=== Begin Enclosure ===
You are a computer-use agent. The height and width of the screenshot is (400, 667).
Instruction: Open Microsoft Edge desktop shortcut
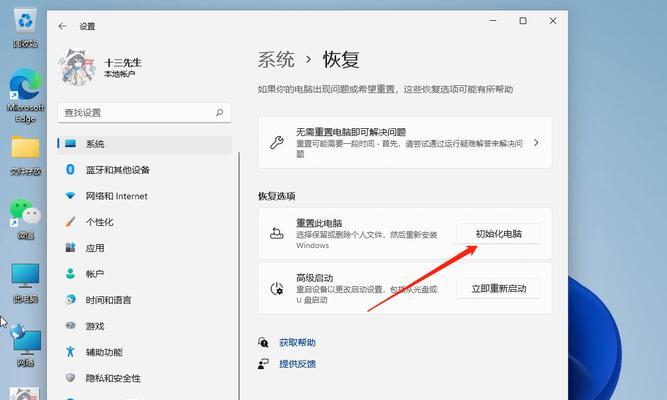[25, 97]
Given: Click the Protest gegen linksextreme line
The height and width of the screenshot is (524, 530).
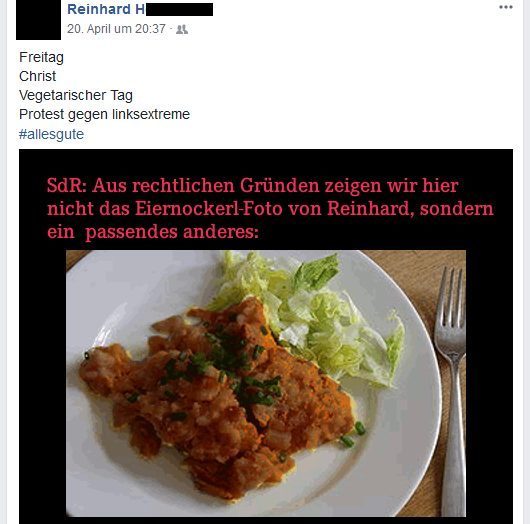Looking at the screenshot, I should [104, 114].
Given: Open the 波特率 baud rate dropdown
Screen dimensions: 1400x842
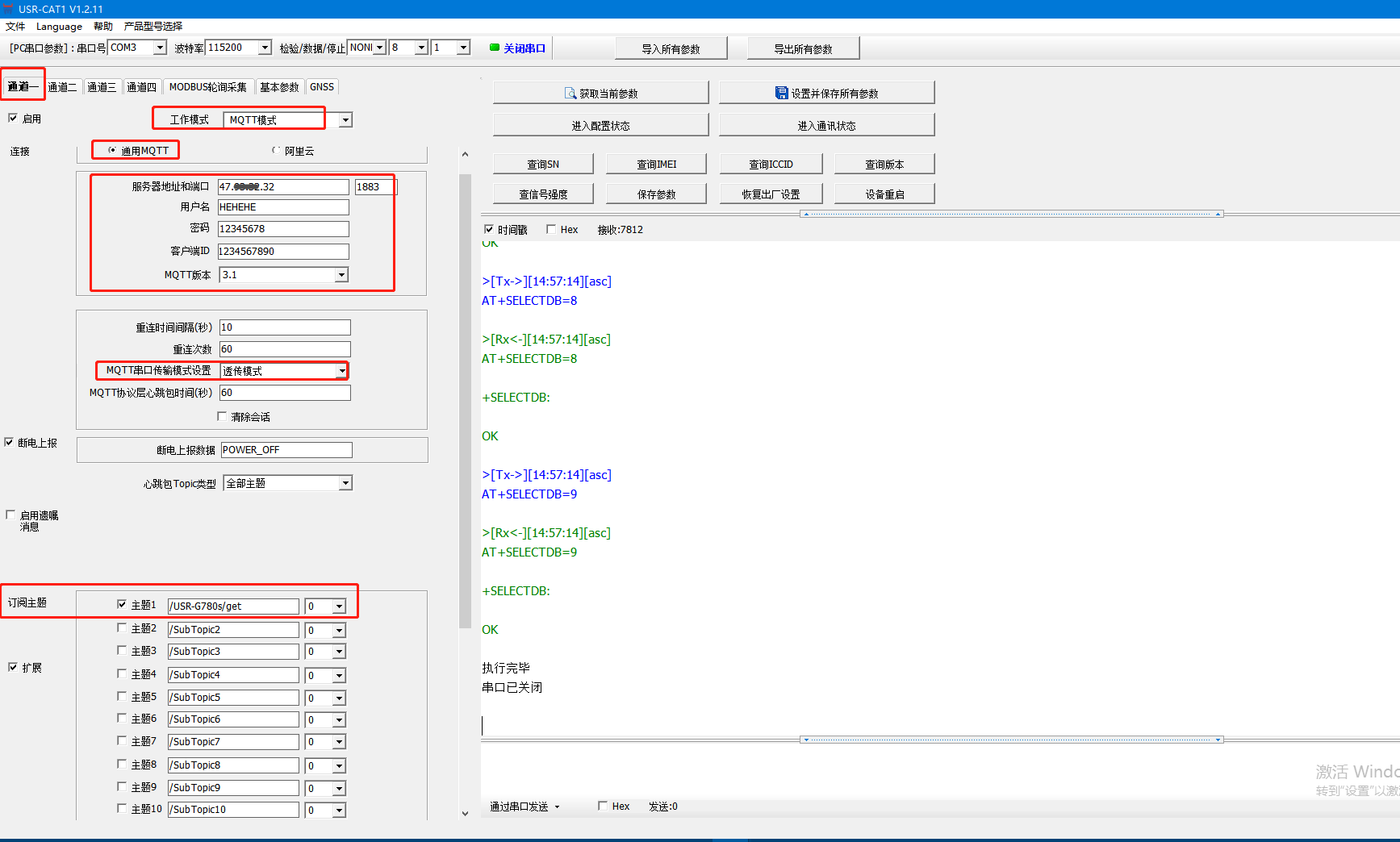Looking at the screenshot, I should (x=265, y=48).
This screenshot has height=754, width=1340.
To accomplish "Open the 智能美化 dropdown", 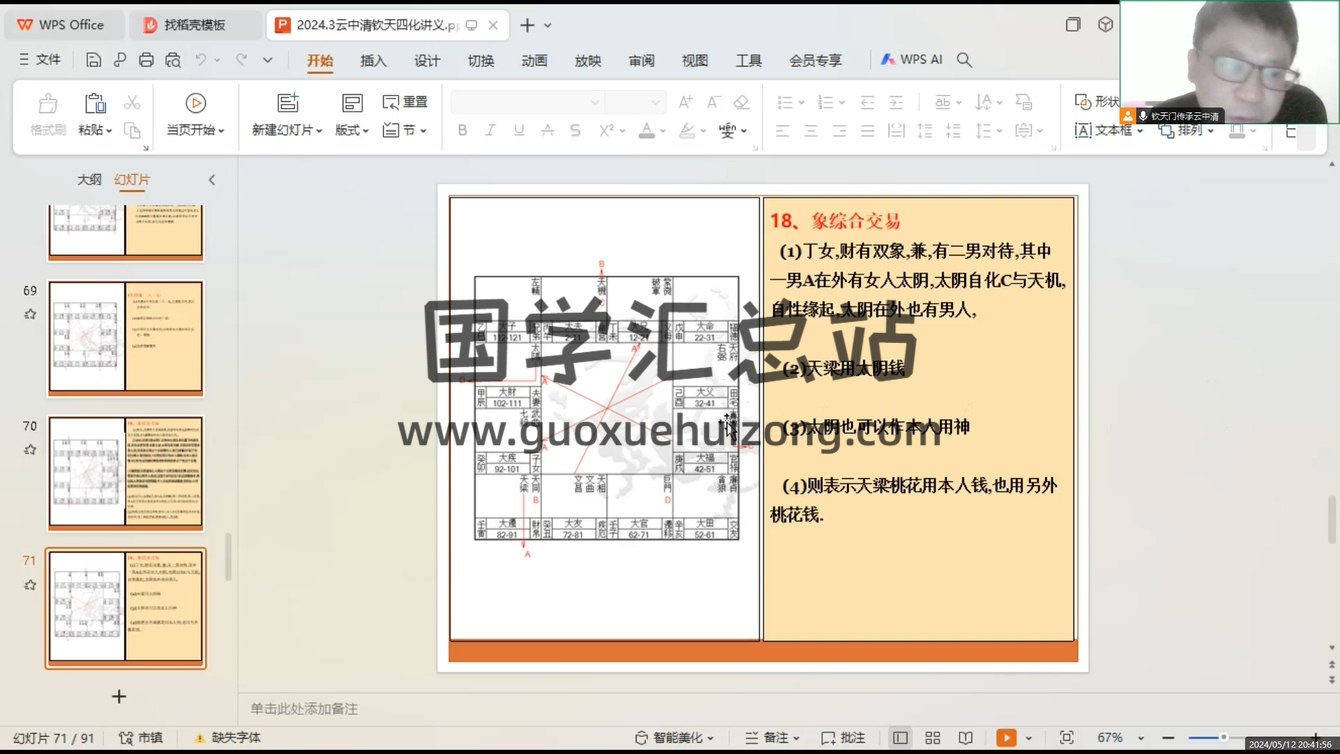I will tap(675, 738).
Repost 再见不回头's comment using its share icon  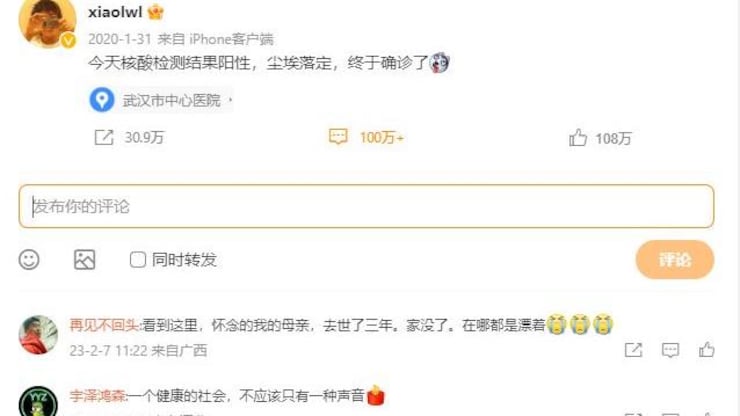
=== End Enclosure ===
=== Begin Enclosure ===
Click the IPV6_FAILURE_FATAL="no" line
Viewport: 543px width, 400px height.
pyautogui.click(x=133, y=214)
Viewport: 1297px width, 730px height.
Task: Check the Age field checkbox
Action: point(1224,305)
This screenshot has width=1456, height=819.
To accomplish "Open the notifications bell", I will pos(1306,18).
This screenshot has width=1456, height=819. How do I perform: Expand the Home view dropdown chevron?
=== End Enclosure ===
**REQUIRED WORK**
Having found the line with "You are a computer-use" and the line with "Given: Click the" in the material above, write out exactly those two and every line between, leaving the pictures out.

**COMPLETED EXERCISE**
You are a computer-use agent. The height and width of the screenshot is (400, 667).
Instruction: Open Microsoft Edge desktop shortcut
[25, 97]
Given: Click the Protest gegen linksextreme line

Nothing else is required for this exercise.